**Verilen görev 1:** Belge bölümüne göre İstanbul Cumhuriyet Başsavcısı İrfan Fidan hangi göreve atandı?

**Belge bölümü:**
-.-.-
Erdoğan'ın Anayasa Mahkemesi ile İttifakı
Yargı uzun süredir iktidarın kontrolü altına girmiş durumda. Birçok siyasi davada bunun onlarca örneğini gördük. Yargıya toplumda duyulan güvenin ciddi erozyon yaşaması da hukuki süreçlerin bir meşruiyet aşınmasına uğradığının en temel göstergelerinden.
Yargıya karşı sert ve buyurgan tavır alan Cumhur İttifakının ortağı MHP Genel Başkanı Devlet Bahçeli ise özellikle Anayasa Mahkemesi üzerinden iktidarın yargı üzerindeki etkisini daha da ileri taşımayı amaçlayan bir kampanya yürütüyor.
Halbuki her geçen gün AYM’de Cumhurbaşkanı Erdoğan’ın ağırlığı artıyor. En son örnek olarak İstanbul Cumhuriyet Başsavcısı İrfan Fidan, Yargıtay’da dostlar alışverişte görsün diye bile görev yapmadan tarihte bir ilk olarak doğrudan AYM üyeliğine atandı.
-.-.-
**Verilen görev 2:** Kayıtlarda "resolution" sözcüğünü içeren her satırı döndür ve büyük-küçük harf ayrımını dikkate al.

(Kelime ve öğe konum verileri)
-.-.-
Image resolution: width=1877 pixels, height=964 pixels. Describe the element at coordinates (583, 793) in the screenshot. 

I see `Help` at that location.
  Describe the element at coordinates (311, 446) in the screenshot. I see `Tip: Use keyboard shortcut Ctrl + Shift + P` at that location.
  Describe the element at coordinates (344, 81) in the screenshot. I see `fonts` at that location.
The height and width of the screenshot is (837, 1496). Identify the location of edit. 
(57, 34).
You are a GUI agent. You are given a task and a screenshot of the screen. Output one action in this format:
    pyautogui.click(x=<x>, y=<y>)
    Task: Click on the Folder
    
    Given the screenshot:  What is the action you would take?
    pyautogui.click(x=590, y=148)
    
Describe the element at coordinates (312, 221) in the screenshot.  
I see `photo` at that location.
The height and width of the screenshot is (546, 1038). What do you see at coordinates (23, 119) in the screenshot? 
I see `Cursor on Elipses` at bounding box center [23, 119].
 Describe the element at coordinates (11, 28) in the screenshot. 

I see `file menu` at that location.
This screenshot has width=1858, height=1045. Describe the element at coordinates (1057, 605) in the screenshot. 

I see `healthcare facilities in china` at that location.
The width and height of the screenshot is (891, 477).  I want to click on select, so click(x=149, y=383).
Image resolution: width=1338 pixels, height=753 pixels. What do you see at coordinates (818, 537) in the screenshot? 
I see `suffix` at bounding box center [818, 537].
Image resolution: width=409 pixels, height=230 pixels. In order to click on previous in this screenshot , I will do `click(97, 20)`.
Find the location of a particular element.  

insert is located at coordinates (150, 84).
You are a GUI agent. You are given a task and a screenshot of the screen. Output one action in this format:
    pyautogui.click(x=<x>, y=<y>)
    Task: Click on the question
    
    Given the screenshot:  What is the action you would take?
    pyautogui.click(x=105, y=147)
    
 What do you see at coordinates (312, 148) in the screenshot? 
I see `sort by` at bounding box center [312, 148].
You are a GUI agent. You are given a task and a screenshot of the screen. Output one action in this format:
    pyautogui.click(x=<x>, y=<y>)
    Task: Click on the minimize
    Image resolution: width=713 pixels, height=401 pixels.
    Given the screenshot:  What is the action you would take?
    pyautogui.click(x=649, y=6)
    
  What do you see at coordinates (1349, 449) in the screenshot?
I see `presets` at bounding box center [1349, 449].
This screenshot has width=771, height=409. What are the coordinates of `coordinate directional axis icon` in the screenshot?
-.-.-
**Görev çözümü 1:** Doğrudan Anayasa Mahkemesi (AYM) üyeliğine atandı.

**Görev çözümü 2:**
Image resolution: width=1877 pixels, height=964 pixels. Describe the element at coordinates (583, 793) in the screenshot. 
Image resolution: width=1338 pixels, height=753 pixels. What do you see at coordinates (818, 537) in the screenshot? 
Image resolution: width=409 pixels, height=230 pixels. In order to click on previous in this screenshot , I will do `click(97, 20)`.
    Image resolution: width=713 pixels, height=401 pixels.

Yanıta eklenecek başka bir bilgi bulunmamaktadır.